Throughout his career Miles Kane has always found it difficult to shake off associations with Alex Turner. The Scouse-songwriter and Arctic Monkeys frontman are often intertwined with both their releases, career decisions and even location after moving five minutes from each other in LA a few years ago.

However, while Turner’s band have made a point to turn left-field in their sonic explorations in recent years, leaving many a fan dismayed at the musical direction in the process, Kane has instead made a return to his indie rock routes for recent LP ‘One Man Band’. The singer-guitarist having made a conscious effort to not include any piano or brass in this album, turning back to his faithful six-string friend to compose many of the songs, whist also flying in indie rock royalty from the likes of Blossoms, Razorlight, Circa Waves and The Coral to help him write it.

This was evident in Camden on Friday night, as the rowdy weekend capital crowd witnessed a back catalogue from the Birkenhead native that didn’t feature any songs from his previous Northern Soul/Motown-infused record ‘Change the show’, instead choosing to perform tracks from his other four releases.

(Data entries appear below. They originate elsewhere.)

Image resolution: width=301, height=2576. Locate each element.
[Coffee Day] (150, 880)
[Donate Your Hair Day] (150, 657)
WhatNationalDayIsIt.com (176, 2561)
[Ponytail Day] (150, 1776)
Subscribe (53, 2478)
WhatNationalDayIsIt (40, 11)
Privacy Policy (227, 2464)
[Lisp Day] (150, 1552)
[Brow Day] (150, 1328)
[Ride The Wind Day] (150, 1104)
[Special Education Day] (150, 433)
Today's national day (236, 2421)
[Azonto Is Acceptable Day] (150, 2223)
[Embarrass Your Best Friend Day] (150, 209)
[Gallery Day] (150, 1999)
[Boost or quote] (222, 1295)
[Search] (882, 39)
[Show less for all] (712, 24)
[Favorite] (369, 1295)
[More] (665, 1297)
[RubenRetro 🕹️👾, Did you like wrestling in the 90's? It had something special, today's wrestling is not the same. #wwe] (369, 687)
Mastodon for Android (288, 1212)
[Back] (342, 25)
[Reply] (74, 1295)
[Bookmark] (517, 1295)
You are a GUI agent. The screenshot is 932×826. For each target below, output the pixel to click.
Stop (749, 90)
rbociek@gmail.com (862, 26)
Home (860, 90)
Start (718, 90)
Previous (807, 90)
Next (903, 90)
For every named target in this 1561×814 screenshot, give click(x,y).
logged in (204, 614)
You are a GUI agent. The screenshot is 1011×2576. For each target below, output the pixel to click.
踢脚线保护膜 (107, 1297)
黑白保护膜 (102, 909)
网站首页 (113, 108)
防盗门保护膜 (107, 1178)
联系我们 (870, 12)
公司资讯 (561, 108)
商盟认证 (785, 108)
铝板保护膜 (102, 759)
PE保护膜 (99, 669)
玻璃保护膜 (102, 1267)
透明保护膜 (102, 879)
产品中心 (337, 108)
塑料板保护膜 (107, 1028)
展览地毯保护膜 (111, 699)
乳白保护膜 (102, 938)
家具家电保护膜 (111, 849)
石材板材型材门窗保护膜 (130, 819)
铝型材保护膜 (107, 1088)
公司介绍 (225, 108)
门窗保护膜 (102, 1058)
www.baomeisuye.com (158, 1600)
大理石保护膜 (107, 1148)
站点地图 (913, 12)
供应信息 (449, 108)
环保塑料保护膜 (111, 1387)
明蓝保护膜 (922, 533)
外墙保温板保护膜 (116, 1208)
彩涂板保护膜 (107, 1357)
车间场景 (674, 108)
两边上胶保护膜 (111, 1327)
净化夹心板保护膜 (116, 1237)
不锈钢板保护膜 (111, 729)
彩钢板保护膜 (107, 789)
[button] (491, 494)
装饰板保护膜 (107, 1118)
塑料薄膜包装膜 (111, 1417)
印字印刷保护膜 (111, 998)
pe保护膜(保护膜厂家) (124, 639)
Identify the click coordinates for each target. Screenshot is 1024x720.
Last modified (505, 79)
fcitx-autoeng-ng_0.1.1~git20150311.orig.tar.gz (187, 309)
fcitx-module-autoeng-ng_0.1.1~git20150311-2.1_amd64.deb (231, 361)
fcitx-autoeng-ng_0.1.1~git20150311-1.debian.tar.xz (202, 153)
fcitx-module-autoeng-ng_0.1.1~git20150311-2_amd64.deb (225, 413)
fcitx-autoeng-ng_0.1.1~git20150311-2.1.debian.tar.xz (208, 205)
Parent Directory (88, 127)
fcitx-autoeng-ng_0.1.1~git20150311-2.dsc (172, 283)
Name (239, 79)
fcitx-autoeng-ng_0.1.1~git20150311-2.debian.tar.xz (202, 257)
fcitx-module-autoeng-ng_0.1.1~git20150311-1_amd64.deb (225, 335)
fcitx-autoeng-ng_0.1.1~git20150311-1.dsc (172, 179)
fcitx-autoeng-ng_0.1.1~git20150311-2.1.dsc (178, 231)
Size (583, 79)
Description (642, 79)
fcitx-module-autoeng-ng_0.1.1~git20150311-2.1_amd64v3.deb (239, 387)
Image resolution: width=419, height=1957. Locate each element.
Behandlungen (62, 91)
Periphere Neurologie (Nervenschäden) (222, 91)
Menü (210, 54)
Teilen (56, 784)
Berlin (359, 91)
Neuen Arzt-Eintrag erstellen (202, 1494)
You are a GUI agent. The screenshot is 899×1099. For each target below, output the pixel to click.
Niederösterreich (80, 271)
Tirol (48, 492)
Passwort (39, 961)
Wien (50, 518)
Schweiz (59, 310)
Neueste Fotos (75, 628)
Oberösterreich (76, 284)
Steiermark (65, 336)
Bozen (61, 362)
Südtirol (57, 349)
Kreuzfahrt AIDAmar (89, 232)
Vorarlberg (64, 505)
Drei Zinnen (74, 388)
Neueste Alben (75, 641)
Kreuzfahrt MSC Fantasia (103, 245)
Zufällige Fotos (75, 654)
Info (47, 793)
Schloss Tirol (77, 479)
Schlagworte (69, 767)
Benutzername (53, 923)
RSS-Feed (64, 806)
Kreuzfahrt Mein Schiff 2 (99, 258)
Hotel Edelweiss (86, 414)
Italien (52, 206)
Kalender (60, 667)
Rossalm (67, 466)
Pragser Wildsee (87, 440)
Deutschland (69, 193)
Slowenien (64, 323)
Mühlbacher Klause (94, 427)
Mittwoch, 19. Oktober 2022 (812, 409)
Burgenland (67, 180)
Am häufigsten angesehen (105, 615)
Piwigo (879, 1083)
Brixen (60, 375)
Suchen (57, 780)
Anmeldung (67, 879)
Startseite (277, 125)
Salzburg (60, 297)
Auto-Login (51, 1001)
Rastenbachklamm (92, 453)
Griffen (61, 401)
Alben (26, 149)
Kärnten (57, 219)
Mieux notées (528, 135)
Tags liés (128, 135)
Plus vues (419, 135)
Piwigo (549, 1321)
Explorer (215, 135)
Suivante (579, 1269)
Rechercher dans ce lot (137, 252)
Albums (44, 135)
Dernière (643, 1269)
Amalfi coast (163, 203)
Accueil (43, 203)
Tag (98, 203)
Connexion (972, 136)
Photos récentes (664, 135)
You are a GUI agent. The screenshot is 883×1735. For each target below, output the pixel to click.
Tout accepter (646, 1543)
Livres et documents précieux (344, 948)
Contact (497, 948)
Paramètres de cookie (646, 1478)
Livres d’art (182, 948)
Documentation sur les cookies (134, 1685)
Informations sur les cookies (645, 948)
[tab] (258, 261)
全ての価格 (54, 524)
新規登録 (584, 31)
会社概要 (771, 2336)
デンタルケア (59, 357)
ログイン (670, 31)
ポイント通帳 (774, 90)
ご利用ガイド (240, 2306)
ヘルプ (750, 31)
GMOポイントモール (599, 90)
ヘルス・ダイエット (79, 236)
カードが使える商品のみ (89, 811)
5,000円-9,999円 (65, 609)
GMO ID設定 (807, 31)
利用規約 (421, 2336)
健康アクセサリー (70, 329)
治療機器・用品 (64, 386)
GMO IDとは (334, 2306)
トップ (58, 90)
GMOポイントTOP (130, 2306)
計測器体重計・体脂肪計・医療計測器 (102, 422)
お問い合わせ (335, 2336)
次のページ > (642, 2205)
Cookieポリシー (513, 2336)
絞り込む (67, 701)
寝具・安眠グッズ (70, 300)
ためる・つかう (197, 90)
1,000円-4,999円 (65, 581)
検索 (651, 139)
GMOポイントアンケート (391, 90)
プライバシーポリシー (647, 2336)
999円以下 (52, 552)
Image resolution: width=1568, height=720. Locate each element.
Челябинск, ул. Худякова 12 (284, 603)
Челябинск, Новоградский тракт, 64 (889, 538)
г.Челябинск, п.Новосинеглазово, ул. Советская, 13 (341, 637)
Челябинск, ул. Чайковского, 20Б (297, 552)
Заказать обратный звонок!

“London, good evening!” Kane howls, his voice is barely noticeable over the cacophony of guitar and feedback coming through the speakers. One could argue leaving out the melodic pop hooks from the aforementioned album has its drawbacks, but Kane is a savvy operator and knows the affection the fans have for his more guitar-driven punk numbers such as ‘Inhaler’ and ‘Rearrange’, with arms-aloft and singalongs continuing throughout from a crowd with a massively varied age range; it’s a testament to the scouser that it was quite possibly one of the most assorted in terms of age ranges I’ve ever seen at a show before.

His solid high-octane performance endured during the entire 90 minutes with the energy rarely dimming other than the acoustic sections of the evening, which one could argue are a necessity for acts like Kane to allow the sweat-soaked crowd to gather their calm (and some of their belongings in this case).

The undoubted highlight of the set came in the penultimate performance of ‘Come closer’, with the four-piece band spontaneous managing to elongate the banger at the crowd’s delight before he got them repeating the ‘la la la’ in unison for set closer ‘Don’t forget who you are’, as the Camden audience disappeared into the North London night still reciting it.

Miles Kane has become a master of his craft, a true showman who has managed to outlast several of his contemporaries and gained a cult following in the process.